LA COMTESSE. – Eh bien, j'en possède donc l'original.
TALBOT. – Non, non: je ne suis que l'ombre de moi-même. Vous êtes déçue, madame; vous n'avez ici que l'ombre de Talbot: ce que vous voyez n'est qu'un frêle et chétif individu de l'espèce humaine. Je vous dis, madame, que si Talbot tout entier était ici, vous le verriez d'une grandeur et d'une étendue si immense, que votre appartement ne suffirait pas pour le contenir.
LA COMTESSE. – C'est un marchand d'énigmes: il est ici et il n'est point ici: comment ces contradictions peuvent-elles se concilier?

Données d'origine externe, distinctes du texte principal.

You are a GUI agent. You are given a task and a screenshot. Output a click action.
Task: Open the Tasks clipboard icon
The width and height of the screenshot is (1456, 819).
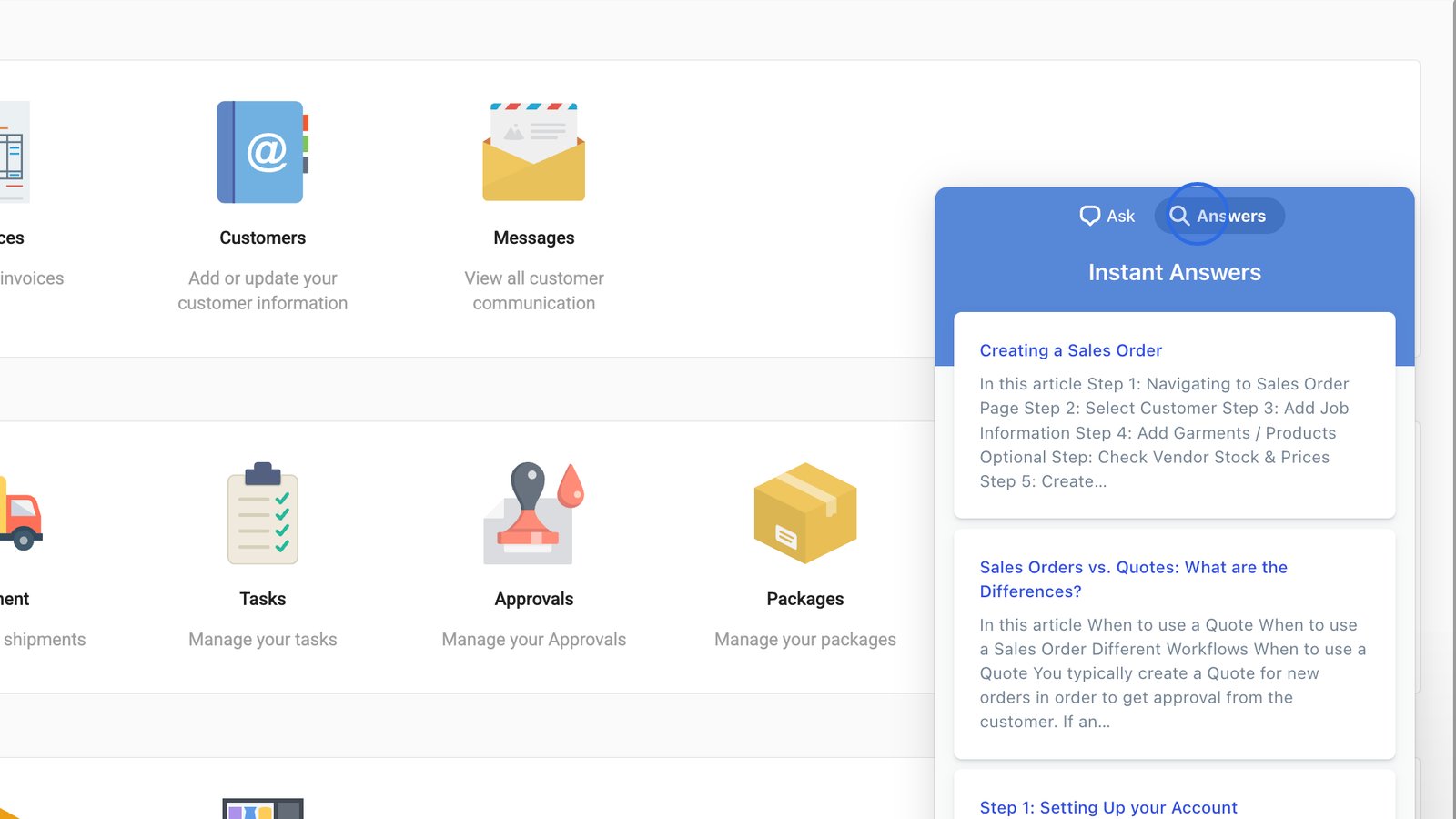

TALBOT. – Je vais vous le montrer dans l'instant. (Il donne un coup de sifflet: on entend des tambours; aussitôt suit une décharge d'artillerie. Les portes sont forcées; entre une troupe de soldats.) Qu'en dites-vous, madame? Reconnaissez-vous à présent que Talbot n'est que l'ombre de lui-même? (Montrant ses soldats.) Voilà sa substance, ses muscles, ses bras, sa force avec laquelle il courbe sous le joug vos têtes rebelles, rase vos cités, renverse vos places, et les change en un moment en solitudes désolées.
LA COMTESSE. – Victorieux Talbot! pardonne mon outrage. Je vois que tu n'es pas moins grand que ne te peint la renommée, et que tu es bien plus grand que ne l'annonce ta stature. Que ma présomption ne provoque pas ton courroux! Je me reproche de ne t'avoir pas reçu avec le respect qui t'est dû.
TALBOT. – Ne vous effrayez point, belle dame; et ne vous méprenez pas sur l'âme de Talbot, comme vous vous êtes méprise sur son apparence extérieure. Ce que vous avez fait ne m'a point offensé: et je ne vous demande d'autre satisfaction, que de nous permettre, de votre plein gré, de goûter votre vin et de voir quelles douceurs vous avez à nous offrir, car l'appétit des soldats les sert toujours à merveille.
LA COMTESSE. – De tout mon coeur. Et croyez que je me trouve honorée de fêter un si grand guerrier dans ma maison.